C = 700/cos(15) = 724.6lbf - correct

 

[seuf]

I understand the forces acting upon the top and bottom of the bushing. but I am not certain how to figure those out. I understand the basic concept of sum of forces and moment arms. But am uncertain how to implement them in the instance.

 

[Baluncore]

The kingpin in the bushing is subjected to a torque about it's centre point of;
Torque = ( 700 lbf ) * ( "horizontal distance" between “centre of tyre contact patch” and the “midpoint of kingpin” ).

You can reduce failure of the bushing by:

Reducing the pressure per unit area on the bushing:
1. Lengthen the kingpin.
2. Increase the diameter of the kingpin.
3. Move the “tyre contact patch” horizontally closer towards the point below the "kingpin midpoint".

Changing the bush material / conditions:
1. Change bushing materials, to a higher pressure material.
2. Change the lubrication. Fit a grease nipple.
3. Use two part bushing with a lubricant reservoir between.
4. Use better seals to keep dirt and water from the bearing surface.
5. Change the bearing type from a bushing to two needle roller bearings.
6. Reduce the bushing clearance on the kingpin to reduce impact and dirt entry.

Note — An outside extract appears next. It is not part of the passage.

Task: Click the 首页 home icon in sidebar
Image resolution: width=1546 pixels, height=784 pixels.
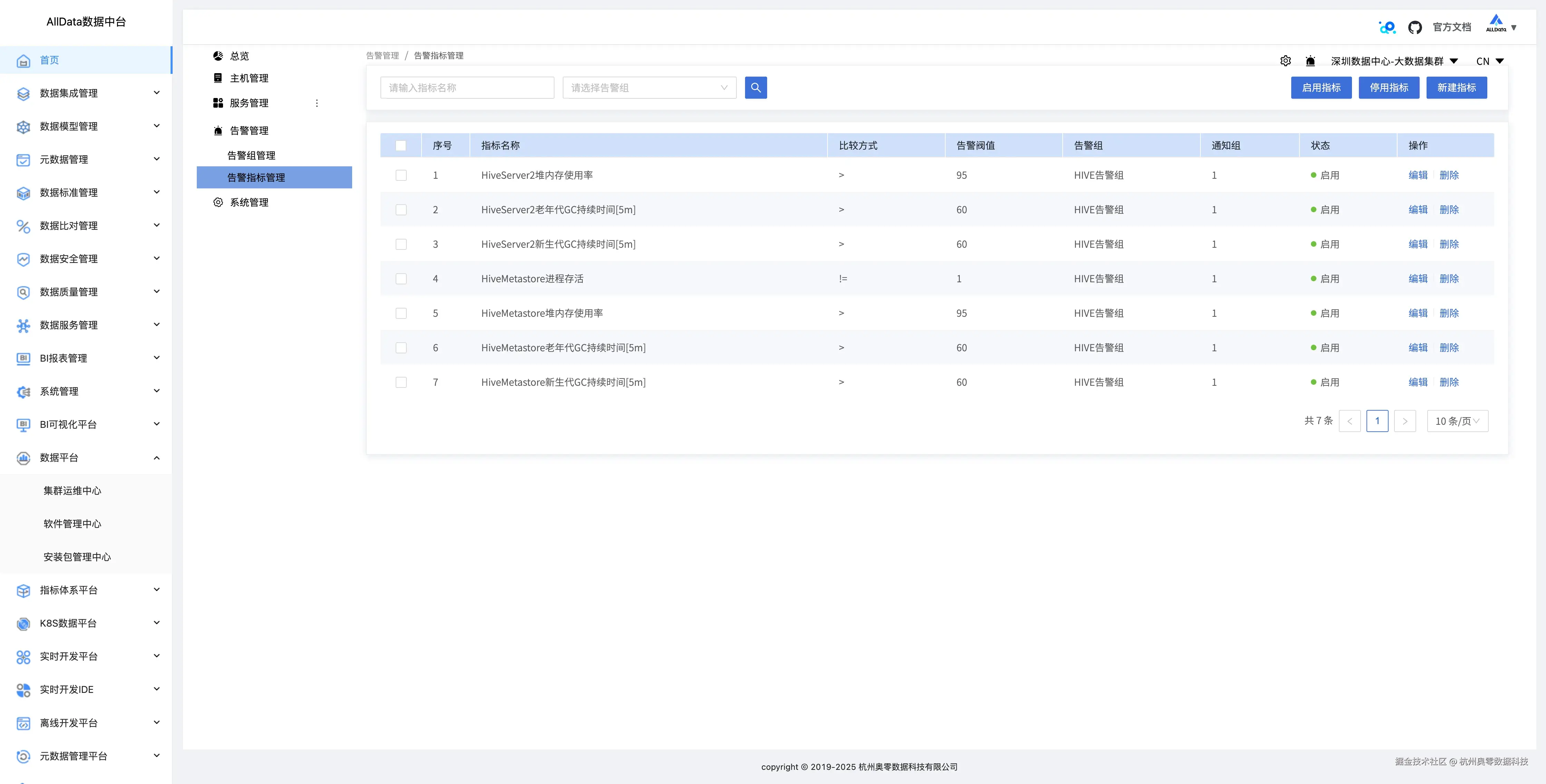Action: tap(23, 61)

Study the mode of bushing failure.
1. Abrasion wear due to movement. Axial, or torque? Distribution?
2. Crush due to pressure. Constant, or impact?
3. Extrusion due to bushing material flow properties?
4. Loss of lubricant. Failure to maintain as specified?

 

[Baluncore]

Height and axis inclination are not really important here. Increasing the diameter of the wheel to shift the axis to intersect the present contact patch would not reduce the torque as it does not bring the patch horizontally closer to the midpoint. It is simply a scale change, requiring a bigger kingpin - bush assembly.

The relative horizontal distance between the kingpin midpoint and the tyre contact patch is now 82 units. The axis of the kingpin passes 25 units inside the contact patch. By moving the contact patch to intersect the kingpin axis, the torque on the kingpin will be reduced to (82-25)/85 = 67% of the current torque.


If we assume that the tyre contact patch originally intersected the kingpin axis on the ground surface, then we can say that, when the contact patch was moved out by some previous modification, the torque on the kingpin was increased by 50%. That would explain the bushing problems now appearing. That would suggest an investigation of the engineering change history of the assembly should be done immediately.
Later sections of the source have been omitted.